■ **Exercise task**:
Copy out the lines from the one containing "Terms & Conditions (24, 464)" through the one containing "粗中效过滤器 (227, 84)", both included, without changing anything.

*** Task input ***

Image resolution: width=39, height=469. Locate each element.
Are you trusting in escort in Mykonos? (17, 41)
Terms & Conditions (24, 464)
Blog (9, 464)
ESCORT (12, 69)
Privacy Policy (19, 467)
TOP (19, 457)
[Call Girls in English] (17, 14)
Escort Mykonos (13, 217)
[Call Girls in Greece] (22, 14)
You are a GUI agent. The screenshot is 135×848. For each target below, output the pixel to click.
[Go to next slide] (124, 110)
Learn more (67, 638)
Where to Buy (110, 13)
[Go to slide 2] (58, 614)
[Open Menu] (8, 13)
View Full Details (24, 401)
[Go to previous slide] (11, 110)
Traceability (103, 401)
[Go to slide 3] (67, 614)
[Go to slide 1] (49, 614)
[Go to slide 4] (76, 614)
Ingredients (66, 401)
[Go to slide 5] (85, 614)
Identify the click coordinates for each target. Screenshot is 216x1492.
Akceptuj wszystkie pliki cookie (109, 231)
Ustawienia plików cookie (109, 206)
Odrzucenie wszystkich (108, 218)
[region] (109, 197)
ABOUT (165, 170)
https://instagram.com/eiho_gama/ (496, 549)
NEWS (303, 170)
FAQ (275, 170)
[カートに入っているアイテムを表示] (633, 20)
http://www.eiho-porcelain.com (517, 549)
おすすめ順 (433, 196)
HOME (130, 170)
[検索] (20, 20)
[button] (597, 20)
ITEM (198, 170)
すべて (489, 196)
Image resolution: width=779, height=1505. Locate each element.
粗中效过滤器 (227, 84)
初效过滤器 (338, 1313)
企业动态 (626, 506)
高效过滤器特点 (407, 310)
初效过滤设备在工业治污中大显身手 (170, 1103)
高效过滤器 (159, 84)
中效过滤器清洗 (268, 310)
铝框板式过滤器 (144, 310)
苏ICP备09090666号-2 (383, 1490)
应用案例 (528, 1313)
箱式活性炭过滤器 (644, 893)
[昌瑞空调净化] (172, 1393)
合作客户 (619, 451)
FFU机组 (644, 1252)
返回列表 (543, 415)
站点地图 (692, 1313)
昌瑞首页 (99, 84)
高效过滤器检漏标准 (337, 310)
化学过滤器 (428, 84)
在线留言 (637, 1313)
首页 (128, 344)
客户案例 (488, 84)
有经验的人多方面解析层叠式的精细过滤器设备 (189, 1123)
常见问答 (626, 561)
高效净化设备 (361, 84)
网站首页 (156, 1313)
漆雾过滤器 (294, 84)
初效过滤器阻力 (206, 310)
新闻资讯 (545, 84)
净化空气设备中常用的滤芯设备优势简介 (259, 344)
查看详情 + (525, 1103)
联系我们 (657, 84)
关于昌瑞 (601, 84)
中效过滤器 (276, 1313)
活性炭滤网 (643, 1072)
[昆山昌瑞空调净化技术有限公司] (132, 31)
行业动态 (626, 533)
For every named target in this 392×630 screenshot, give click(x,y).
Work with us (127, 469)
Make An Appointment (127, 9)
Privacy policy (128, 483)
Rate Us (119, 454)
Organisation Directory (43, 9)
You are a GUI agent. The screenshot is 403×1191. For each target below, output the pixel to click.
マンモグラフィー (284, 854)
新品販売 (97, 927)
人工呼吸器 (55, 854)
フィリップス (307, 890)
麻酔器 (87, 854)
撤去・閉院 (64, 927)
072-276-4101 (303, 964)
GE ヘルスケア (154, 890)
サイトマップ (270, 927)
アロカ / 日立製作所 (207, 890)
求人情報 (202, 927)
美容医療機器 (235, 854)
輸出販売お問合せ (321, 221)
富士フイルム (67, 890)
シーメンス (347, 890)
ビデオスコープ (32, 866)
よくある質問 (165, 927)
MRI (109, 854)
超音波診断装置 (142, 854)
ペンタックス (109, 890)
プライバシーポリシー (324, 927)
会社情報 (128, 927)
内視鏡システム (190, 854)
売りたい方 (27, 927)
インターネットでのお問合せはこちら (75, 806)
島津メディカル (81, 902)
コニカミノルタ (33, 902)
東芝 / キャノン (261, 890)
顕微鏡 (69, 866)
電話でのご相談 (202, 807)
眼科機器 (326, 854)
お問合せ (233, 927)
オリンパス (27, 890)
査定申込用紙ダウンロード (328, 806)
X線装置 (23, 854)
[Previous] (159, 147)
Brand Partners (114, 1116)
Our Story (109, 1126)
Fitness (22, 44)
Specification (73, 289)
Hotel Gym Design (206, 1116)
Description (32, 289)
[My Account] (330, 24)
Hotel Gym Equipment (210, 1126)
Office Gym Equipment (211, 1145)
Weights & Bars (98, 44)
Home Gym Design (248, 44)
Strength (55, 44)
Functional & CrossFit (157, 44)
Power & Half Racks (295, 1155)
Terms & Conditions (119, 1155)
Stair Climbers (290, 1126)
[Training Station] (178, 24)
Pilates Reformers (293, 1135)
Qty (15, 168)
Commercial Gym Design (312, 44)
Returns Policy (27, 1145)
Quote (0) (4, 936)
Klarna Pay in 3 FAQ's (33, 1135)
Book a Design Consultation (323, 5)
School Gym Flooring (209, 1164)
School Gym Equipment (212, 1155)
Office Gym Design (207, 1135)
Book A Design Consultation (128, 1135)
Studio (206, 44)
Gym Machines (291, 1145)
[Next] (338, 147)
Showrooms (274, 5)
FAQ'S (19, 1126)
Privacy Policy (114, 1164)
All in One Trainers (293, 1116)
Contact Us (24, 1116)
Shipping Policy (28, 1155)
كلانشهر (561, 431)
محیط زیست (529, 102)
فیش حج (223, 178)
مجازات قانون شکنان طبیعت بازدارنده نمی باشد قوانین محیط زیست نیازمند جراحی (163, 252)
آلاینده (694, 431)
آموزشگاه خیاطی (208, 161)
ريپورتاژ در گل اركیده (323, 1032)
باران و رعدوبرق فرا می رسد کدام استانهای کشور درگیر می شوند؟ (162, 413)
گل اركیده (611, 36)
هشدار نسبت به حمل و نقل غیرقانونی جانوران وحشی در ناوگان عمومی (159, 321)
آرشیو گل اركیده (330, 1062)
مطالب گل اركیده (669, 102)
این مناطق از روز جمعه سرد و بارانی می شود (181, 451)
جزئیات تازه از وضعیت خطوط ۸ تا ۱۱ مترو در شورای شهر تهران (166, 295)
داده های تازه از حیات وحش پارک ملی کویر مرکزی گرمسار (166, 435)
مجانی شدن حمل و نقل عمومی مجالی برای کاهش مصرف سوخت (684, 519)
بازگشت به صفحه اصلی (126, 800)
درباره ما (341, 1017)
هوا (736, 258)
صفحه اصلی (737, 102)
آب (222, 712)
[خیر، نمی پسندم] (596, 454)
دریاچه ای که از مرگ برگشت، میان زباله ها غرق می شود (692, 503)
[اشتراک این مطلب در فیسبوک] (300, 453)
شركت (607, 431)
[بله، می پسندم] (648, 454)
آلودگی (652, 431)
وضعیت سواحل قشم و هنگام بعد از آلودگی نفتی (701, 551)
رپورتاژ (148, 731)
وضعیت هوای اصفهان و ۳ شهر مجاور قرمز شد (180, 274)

***

■ **Result of this task**:
Terms & Conditions (24, 464)
Blog (9, 464)
ESCORT (12, 69)
Privacy Policy (19, 467)
TOP (19, 457)
[Call Girls in English] (17, 14)
Escort Mykonos (13, 217)
[Call Girls in Greece] (22, 14)
You are a GUI agent. The screenshot is 135×848. For each target below, output the pixel to click.
[Go to next slide] (124, 110)
Learn more (67, 638)
Where to Buy (110, 13)
[Go to slide 2] (58, 614)
[Open Menu] (8, 13)
View Full Details (24, 401)
[Go to previous slide] (11, 110)
Traceability (103, 401)
[Go to slide 3] (67, 614)
[Go to slide 1] (49, 614)
[Go to slide 4] (76, 614)
Ingredients (66, 401)
[Go to slide 5] (85, 614)
Identify the click coordinates for each target. Screenshot is 216x1492.
Akceptuj wszystkie pliki cookie (109, 231)
Ustawienia plików cookie (109, 206)
Odrzucenie wszystkich (108, 218)
[region] (109, 197)
ABOUT (165, 170)
https://instagram.com/eiho_gama/ (496, 549)
NEWS (303, 170)
FAQ (275, 170)
[カートに入っているアイテムを表示] (633, 20)
http://www.eiho-porcelain.com (517, 549)
おすすめ順 (433, 196)
HOME (130, 170)
[検索] (20, 20)
[button] (597, 20)
ITEM (198, 170)
すべて (489, 196)
Image resolution: width=779, height=1505. Locate each element.
粗中效过滤器 (227, 84)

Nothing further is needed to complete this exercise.